Fig. 2: CRPC models display increased durability of KLF5 induction by androgens.

a KLF5 mRNA measured by RT-PCR in LNCaP cells cultured in androgen-deplete medium supplemented with 1 nM DHT for indicated time-points. n = 6, mean ± 95% CI from 2 biological replicates in technical triplicate. b KLF5 protein measured by western blot using the same conditions as a. ERK2 is a loading control. c KLF5 mRNA measured by RT-PCR in VCaP cells as in a. n = 6, mean ± 95% CI from 2 biological replicates in technical triplicate. d KLF5 protein measured by western blot using the same conditions as in c.

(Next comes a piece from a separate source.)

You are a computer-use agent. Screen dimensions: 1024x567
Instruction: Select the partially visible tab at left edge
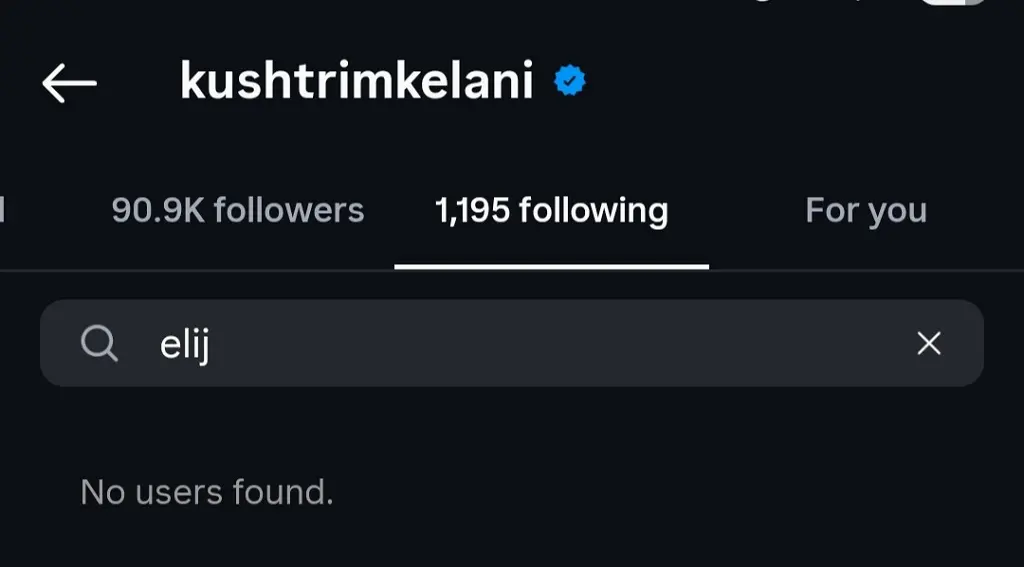coord(3,210)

ERK2 is a loading control. e KLF5 protein measured by western blot in VCaP cells treated with 1 nM mibolerone (Mib) as in d. One additional replicate experiment was performed that yielded a comparable result. f KLF5 protein measured by western blot in C4-2B cells treated as in b. One additional replicate experiment was performed that yielded a comparable result. g KLF5 mRNA measured by RT-PCR in LNCaP and LNCaP-derived CRPC sub-lines 16D, 49F, and 42D cells treated as in a. n = 6, mean ± 95% CI from three biological replicates in technical duplicate. h Schematic of LNCaP cell culture conditions for i. enz = enzalutamide, DMSO = vehicle control. i KLF5 mRNA measured by RT-PCR in cells cultured as in i. n = 6, mean ± 95% CI from 2 biological replicates in technical triplicate. j KLF5 protein measured in R1-AD1 cells by western blot using the same conditions as a. One additional replicate experiment was performed that yielded a comparable result. k KLF5 and AR proteins measured by western blot using LNCaP cells cultured in androgen-deplete medium (CSS), LNCaP cells stimulated 8 h with 1 nM DHT as in a, or indicated cell lines grown in their respective standard medium conditions. Actin is loading control. One additional replicate experiment was performed that yielded a comparable result.